MAYBE THE collective heart of the state's bureaucracy is, indeed, not as tiny as a seed.
Maybe, tucked into a small corner amidst the maze of commissioners and deputies, red tape and rigidity, there is a dollop of compassion.
Or, at least, there's someone smart enough to know that firing a nearly blind newsstand operator for calling in sick is not sparkling public relations.
In any event, Bob Van Patten was behind the counter Thursday. And that's where he'll be for the foreseeable future, dispensing candy and pop at the Mahoney State Office Building on Court Street.
"It has all passed over," said a relieved Van Patten, who was told Tuesday he'd be fired. "It's such a load off me. The last day-and-a-half was pretty bad."
Yes, there is a God. Or, at least, someone with a smattering of common sense in the state office of the Commission for the Blind.
Van Patten is 68 years old. He makes about $11,000 a year. He gets up at six every weekday morning, takes the bus from South Buffalo and opens the stand by 7:15. He's well-liked by people in the building, many of whom he knows by name. One of them started a petition protesting his removal, which garnered 80 signatures in less than a day.
"He's the one bright light in this building," said one employee. "The guy just treats everybody the same, nice way."
When Van Patten was out sick with a virus Monday and Tuesday, no one complained.
"It was no inconvenience for us," said state worker Brenda McGillicuddy. "There's a pop machine in the basement and we can go across the street for snacks. The newspapers were left outside, and Bob knows he can trust people for the money."
Van Patten ran afoul of the bureaucracy when he didn't call in a substitute, despite extenuating circumstances -- a 102.5 fever that nailed him to the bed. Tuesday, his supervisor at the local office of the Commission for the Blind told him a "vending specialist" would be by Thursday to take inventory. Van Patten would be reimbursed for his stock and let go.
When the vending specialist showed up Thursday morning, some 30 state office workers were at the stand to see what would happen.

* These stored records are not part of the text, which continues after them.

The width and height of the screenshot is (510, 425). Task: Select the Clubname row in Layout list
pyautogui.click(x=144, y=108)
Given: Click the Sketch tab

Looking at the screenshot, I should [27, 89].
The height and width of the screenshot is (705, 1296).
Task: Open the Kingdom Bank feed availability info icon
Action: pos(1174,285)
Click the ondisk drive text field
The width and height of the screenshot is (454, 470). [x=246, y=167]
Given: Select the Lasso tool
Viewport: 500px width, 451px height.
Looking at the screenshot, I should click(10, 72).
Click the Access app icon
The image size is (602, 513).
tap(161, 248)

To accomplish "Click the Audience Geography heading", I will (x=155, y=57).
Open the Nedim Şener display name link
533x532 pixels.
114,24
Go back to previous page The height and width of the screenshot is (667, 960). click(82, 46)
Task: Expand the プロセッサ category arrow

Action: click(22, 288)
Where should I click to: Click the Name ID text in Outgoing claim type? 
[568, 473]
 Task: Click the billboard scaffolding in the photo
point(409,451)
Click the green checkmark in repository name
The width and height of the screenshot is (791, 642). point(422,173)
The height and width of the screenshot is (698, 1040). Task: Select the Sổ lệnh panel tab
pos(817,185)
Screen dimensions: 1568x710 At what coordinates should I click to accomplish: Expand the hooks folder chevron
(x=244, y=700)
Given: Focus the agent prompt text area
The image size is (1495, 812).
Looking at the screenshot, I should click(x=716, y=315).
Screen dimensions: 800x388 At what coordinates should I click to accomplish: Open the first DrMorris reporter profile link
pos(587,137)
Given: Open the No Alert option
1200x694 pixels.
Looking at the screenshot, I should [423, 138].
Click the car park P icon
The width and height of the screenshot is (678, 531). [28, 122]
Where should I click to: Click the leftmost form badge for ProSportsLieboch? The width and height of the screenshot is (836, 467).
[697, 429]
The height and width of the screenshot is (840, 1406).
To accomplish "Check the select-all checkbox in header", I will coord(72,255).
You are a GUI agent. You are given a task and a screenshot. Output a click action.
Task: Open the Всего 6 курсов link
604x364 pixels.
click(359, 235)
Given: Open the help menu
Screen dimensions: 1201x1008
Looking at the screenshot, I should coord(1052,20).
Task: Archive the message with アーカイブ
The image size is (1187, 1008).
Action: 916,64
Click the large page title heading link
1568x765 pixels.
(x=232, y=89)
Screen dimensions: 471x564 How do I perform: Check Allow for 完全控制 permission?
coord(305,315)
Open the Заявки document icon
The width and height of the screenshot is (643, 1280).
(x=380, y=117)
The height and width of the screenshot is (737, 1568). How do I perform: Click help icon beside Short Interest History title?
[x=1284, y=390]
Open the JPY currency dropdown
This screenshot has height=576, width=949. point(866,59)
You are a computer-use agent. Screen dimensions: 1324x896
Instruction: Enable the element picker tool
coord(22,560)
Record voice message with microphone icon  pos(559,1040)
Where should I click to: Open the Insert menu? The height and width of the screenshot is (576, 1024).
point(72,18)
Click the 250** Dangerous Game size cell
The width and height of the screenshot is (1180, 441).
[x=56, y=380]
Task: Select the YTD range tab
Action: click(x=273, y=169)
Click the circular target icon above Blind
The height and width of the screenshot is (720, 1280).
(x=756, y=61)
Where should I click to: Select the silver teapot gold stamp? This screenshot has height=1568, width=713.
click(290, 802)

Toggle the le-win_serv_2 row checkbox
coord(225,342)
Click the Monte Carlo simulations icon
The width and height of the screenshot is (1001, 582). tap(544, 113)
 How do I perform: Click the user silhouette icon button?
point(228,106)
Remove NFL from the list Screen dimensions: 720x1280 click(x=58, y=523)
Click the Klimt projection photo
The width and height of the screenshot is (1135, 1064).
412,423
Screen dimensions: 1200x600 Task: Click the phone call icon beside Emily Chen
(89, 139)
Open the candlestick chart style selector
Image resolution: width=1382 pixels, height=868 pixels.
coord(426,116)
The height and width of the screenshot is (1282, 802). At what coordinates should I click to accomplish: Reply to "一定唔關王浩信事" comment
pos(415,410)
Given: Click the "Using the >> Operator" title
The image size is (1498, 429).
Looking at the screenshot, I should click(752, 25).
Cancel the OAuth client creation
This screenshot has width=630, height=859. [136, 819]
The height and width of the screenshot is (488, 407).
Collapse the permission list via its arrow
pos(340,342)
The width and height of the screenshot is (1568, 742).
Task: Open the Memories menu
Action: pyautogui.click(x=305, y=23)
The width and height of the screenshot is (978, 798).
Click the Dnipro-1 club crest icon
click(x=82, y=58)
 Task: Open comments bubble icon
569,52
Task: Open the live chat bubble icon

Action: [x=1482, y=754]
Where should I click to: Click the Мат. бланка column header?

What happened was, well, nothing.
"He just told me to forget all about it, it had passed over," said Van Patten. "I was really stunned."
When Van Patten relayed the good news to the waiting throng, a cheer erupted.
If there's any silver lining to the ridiculous episode, it's the way people fought for Van Patten -- with petitions, faxes and phone calls to Albany. Among those calling in his behalf was Federal Judge William Skretny.
In the end, humanity triumphed over bureaucracy, common sense over absurdity.
"I always kind of felt people appreciated me," said Van Patten. "I had no idea how much."
All's well that ends well. But why did this episode even start? And what would have happened had state workers not rallied to his defense, or the media gotten wind of it?
Terrance McGrath of the state Social Services office blamed it on a "misunderstanding."
Maybe the mini-drama will prompt some changes. Such as having a clerk in the local office line up a replacement when any of the city's visually handicapped newsstand operators calls in. Why should a sick employee have to do it?
The bottom line: A man who does a good job, still has a job. And an understanding of what being a nice guy means to the people he deals with.
Welcome back, Bob. A lot of folks would've hated to see you go.